The snapshot refers to a data structure, and is configured for storing data read from the database by the node when the node executes a transaction task. For example, read set information corresponding to a block identifier may be read from the snapshot.

The read set information refers to data read from a database by a node when the node executes a transaction task. For example, the read set information in the present disclosure may include key-value information.

Further, after each node executes the transaction task in the proposal message based on the obtained state data (in parallel or series), to obtain the result information corresponding to executing each transaction task, each node may compare the obtained result information corresponding to each transaction task with the result information corresponding to each transaction task indicated by the proposal message, to obtain a corresponding comparison result.

Alternatively, in some cases, if the proposal message does not carry the result information corresponding to each transaction task, but carries the block read-write set hash value, after each node obtains the result information corresponding to executing each transaction task, each node may calculate the block read-write set hash value based on the obtained result information corresponding to each transaction task, compare the block read-write set hash value calculated by each node with the block read-write set hash value indicated by the proposal message, and may obtain a corresponding comparison result.
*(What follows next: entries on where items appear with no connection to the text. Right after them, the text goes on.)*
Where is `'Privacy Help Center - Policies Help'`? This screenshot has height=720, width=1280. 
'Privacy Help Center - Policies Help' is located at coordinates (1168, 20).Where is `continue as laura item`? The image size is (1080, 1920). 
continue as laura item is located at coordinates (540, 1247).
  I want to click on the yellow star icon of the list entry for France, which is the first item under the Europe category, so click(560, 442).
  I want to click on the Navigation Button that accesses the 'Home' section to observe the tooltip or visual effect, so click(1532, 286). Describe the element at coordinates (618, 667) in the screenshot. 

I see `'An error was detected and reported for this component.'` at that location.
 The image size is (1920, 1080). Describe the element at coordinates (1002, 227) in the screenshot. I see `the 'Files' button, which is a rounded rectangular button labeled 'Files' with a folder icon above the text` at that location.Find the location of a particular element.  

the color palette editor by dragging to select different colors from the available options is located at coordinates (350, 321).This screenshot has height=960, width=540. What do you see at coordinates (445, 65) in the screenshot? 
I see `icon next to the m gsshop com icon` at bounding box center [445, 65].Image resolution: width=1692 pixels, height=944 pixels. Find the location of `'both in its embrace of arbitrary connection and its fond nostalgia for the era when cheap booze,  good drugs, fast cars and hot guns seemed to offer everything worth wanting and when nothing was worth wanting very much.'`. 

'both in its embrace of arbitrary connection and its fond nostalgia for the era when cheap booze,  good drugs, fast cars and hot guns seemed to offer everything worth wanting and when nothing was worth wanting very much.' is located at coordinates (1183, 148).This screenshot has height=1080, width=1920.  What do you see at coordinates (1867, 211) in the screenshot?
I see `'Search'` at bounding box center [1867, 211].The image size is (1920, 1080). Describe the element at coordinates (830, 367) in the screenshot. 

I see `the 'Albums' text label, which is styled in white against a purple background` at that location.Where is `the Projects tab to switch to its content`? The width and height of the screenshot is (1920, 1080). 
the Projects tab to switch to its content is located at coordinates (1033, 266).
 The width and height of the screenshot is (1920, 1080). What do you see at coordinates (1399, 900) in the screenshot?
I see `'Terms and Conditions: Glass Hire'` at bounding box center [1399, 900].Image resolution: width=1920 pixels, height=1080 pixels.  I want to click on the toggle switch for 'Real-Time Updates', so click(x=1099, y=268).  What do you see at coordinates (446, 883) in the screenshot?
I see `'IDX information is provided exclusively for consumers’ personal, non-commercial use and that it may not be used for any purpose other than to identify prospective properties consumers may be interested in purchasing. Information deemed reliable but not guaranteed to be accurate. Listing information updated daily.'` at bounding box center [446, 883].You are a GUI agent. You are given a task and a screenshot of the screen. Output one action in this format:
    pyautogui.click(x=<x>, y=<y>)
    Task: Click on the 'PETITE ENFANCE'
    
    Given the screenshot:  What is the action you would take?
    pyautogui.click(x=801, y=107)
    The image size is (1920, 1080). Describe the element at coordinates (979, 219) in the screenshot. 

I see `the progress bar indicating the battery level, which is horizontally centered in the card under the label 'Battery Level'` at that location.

For example, under the BFT-type consensus-based blockchain bottom-layer model, when a first node (node 2) as a follower node in a node cluster receives a proposal message A broadcast by a second node (node 1) as a leader node, the first node may obtain state data from a local state database (StateDB) maintained by the first node, and execute each transaction task in the proposal message based on the state data (in parallel or in series), to obtain an execution result and a read-write set that correspond to each transaction task.